IP=$(ip route list dev $IFACE | awk '{split($0,a,"\\s+"); print a[7]}')
SUBNET=$(ip route list dev $IFACE | awk '{split($0,a,"\\s+"); print a[1]}')
GATEWAY=$(ip route | grep default | awk '{split($0,a,"\\s+"); print a[3]}')
TABLE=$(echo $IFACE | grep -oP '[0-9]+')
if [ "$IFACE" = ens3 ]; then
    TABLE=33
fi

ip rule add from $IP table $TABLE
ip route add table $TABLE to $SUBNET dev $IFACE scope link
ip route add table $TABLE default via $GATEWAY dev $IFACE

where ens3 is the physical interface of the server.

/etc/network/if-post-down.d/mptcp-down:

#!/bin/sh

set -e

env > /etc/network/if_down_env

if [ "$IFACE" = lo -o "$MODE" != stop ]; then
        exit 0
fi

TABLE=$(echo $IFACE | grep -oP '[0-9]+')

ip rule del table $TABLE
ip route flush table $TABLE

Now it seems we are almost done on the local server. Each of my proxy and relay servers on the Internet have one IP address, so no need to configure routing table on them.

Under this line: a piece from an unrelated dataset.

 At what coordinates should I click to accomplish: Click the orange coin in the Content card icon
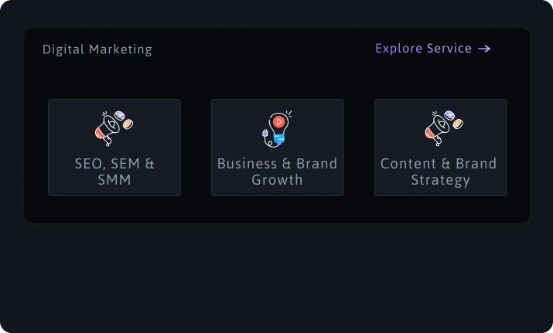(458, 124)
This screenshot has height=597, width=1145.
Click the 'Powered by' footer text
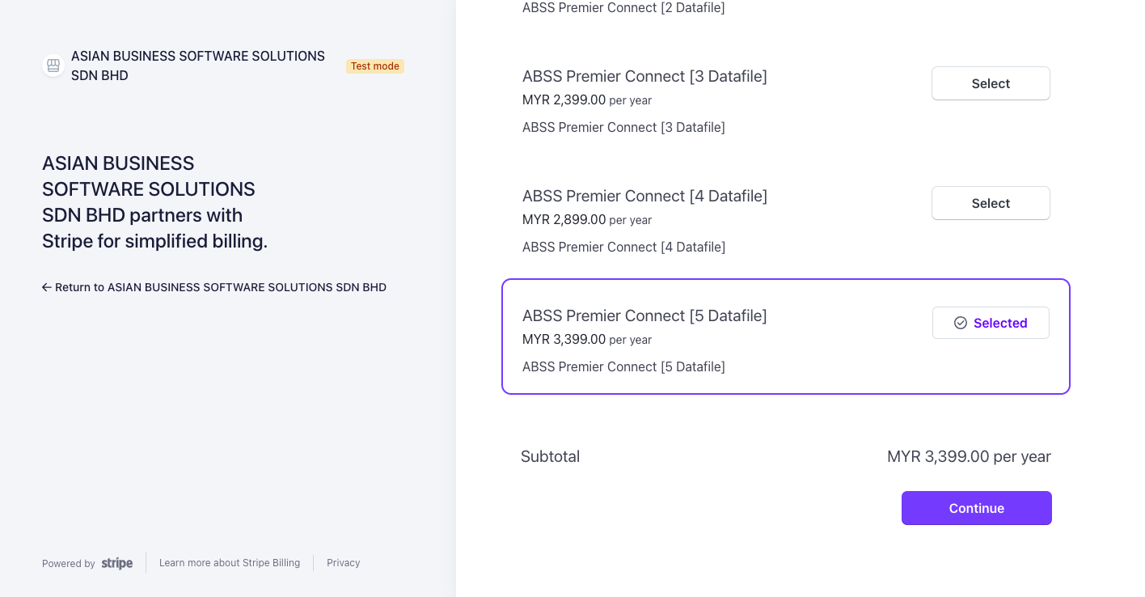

Once local and remote servers are set up, connect them with a proxy program, for example V2Ray, and this is done.


Lower the latency and improving the stability (1)

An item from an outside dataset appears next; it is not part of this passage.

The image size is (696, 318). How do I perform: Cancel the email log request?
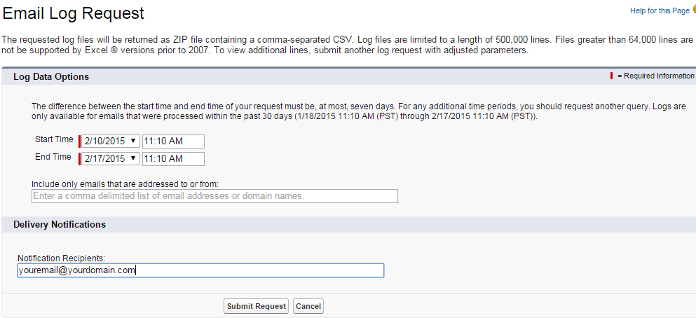[x=308, y=306]
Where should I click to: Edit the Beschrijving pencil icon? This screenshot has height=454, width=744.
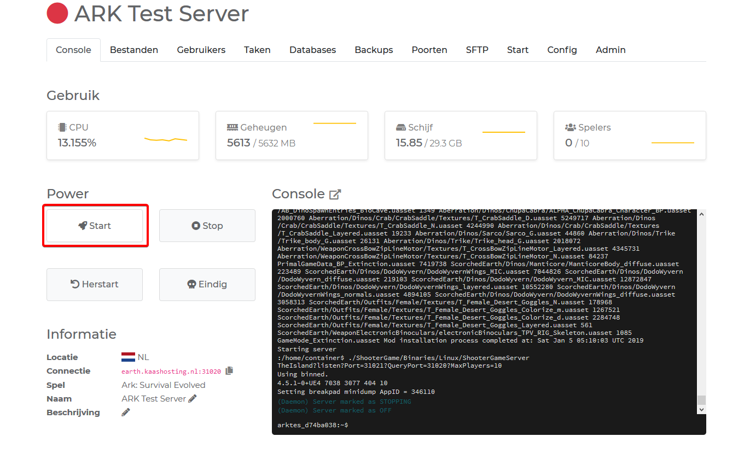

In order for Neo to survive those random Internet routing failures and some others, it’s necessary that we make full use of MPTCP and establish multiple connections to our proxy server via different routes. I call the servers on different routes helping to forward traffic to and from the proxy server “relay servers.”

We’re using relay servers to forward unmodified TCP packets so iptables should be enough. A few DNAT and SNAT rules should do this. net.ipv4.ip_forward=1 is also required.

On our proxy server, things becoming a little more difficult. In order for MPTCP to tell the client to connect through several different IP addresses, we need to add some dummy interfaces with those addresses so MPTCP can obtain them when it looks through all the interfaces. But if we just simply add dummy interfaces, another problem arises that kernel will not be willing to really send packets headed for local addresses out on wire. Also, kernel by default rejects incoming packets with local addresses (this can be disabled, though).

Fortunately, we still get a way to solve this, which is to use netns (net namespace). We need to run the proxy program inside an isolated network namespace with those relay server addresses attached to a dummy interface. Then, in the main namespace, we need to use iptables to SNAT the incoming packets from the relay servers to some other unrelated addresses so they don’t get rejected after being DNATed to that newly created namespace.


Lower the latency and improving the stability (2)

We can also select the proxy/relay server with which a connection should be initiated in real time. I’m doing this with a simple Go program that tries to connect to multiple addresses at the same time but only preserving the first connection established.